Calling WebAssembly from Python 25x Faster

Moving hot loops from Python to WASM won’t be feasible without this trick

8 min readMar 5, 2023

Sometimes in your large python project you would come across a hot loop (busy loop, active loop, iteration over large data) in some algorithm of some kind, which is something you typically want to avoid doing in python. Typically in python you focus in your high-level business logic not low level hot iterations. Python comes batteries-included in many cases you don’t need to write low-level hot loops and if it’s not built-in, you can find an optimized python package that do it (Pillow, NumPy, Tensorflow ..etc).

But what if you can’t find a package for your special need or you are evaluating a new algorithm. In that case you will run into a hit because of the nature of interpreted languages that does not JIT.

Examples might include:

implementing a custom image filter
implement a custom hashing function like djb_hash of CDB
implementing a custom compression algorithm like zstd
fallback of the above if the native-C library (compiled or ctype or CFFI) is not available.

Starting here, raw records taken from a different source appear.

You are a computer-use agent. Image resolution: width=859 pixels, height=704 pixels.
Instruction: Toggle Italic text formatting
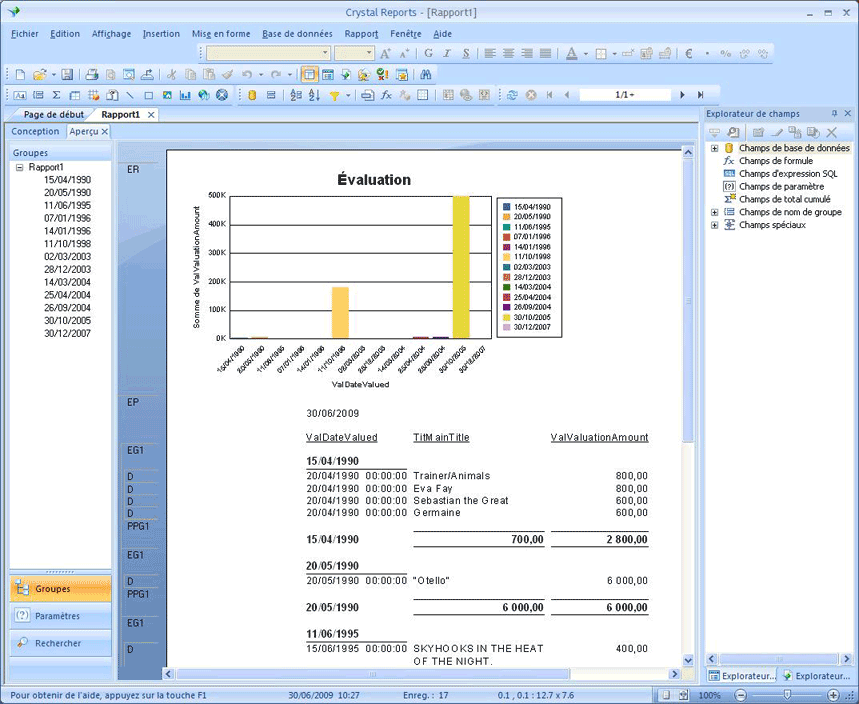point(447,53)
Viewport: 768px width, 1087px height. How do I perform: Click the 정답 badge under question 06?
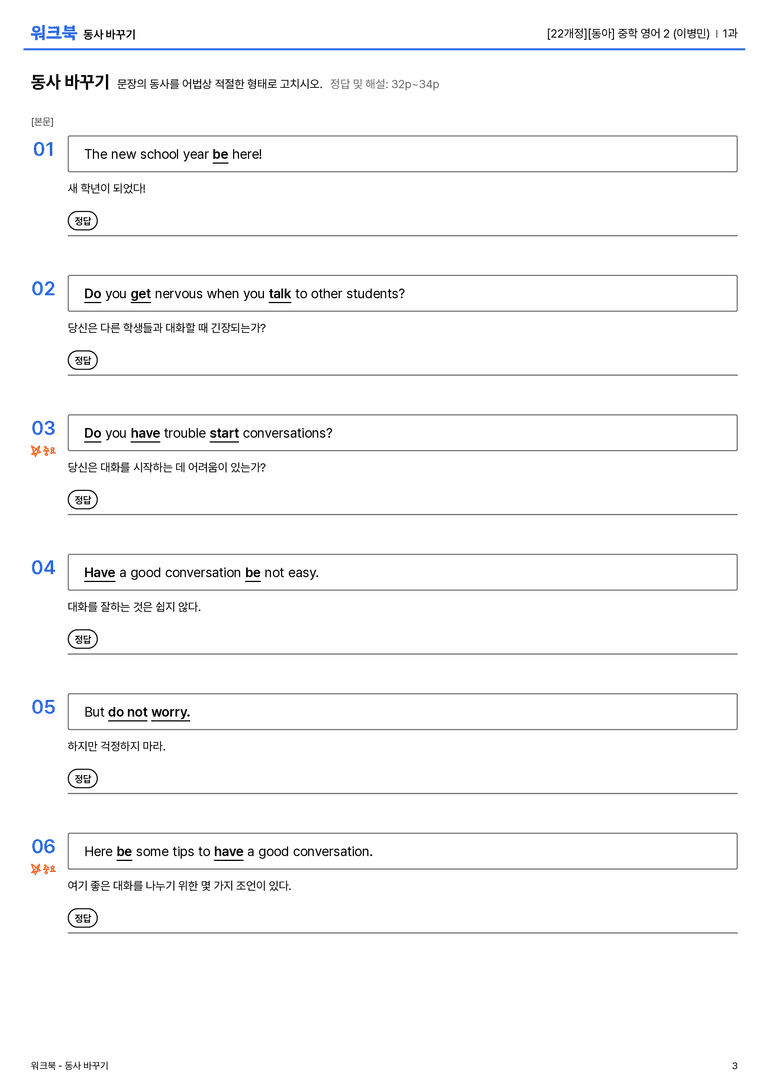click(82, 918)
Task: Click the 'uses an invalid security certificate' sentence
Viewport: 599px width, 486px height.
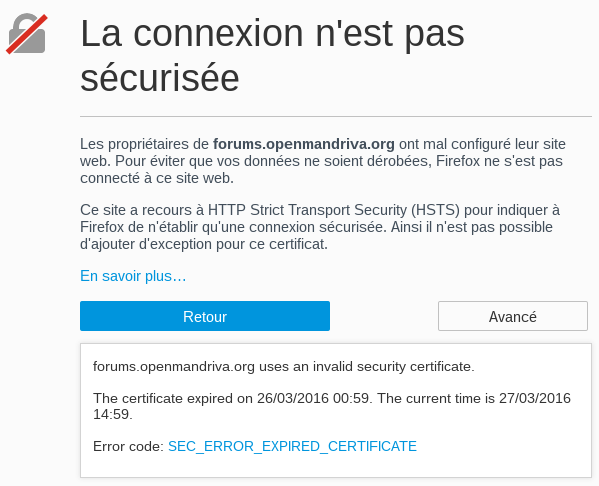Action: pos(367,366)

a typical way of doing this is to do it in C, but this mean that the python package would need to be recompiled for each platform..etc.

WebAssembly to the rescue

You can write the hot loop in Rust, C or WAT then recompile it to WASM as a compile target, then distribute the WASM file along with your pure python module.

In this article we are going to evaluate this new technology using a toy problem that is representative.

Our Toy Problem: Histogram Matching

We want to take an input image and a reference image. We want to transform the input image to have a color signature similar to the reference image by matching the histogram. On-line in-browser Histogram Matching can be done from the browser here.

Our Toy problem is to take a histogram from reference image (in the middle) and apply its colors to the input Image

This toy problem involves the following:

iterating over large multi-dimensional data (~10 MB)
multi-dimensional array flattening
flipping axis (from/to color channel first/last), matrix transpose
counting, accumulating (CDF), float-point math
per item lookup mapping

The Algorithm

take input image (to be transformed) in the form of WxHxC and reference image (to be matched/imitated)
for each image, construct CDF for each color channel, that is one CDF for red channel, another CDF for green channel, and last one blue. First we calculate frequency of each value, then we sum the value of with previous values to make it cumulative.
CDF of each channel in each image maps an uint8 value (0–255) to a float 0.0–1.0
we need to construct a mapping from 0–255 in input image to 0–255 in output image such that:

map[Vin]=least Vout having CDF[Vin] ≤ CDF[Vout]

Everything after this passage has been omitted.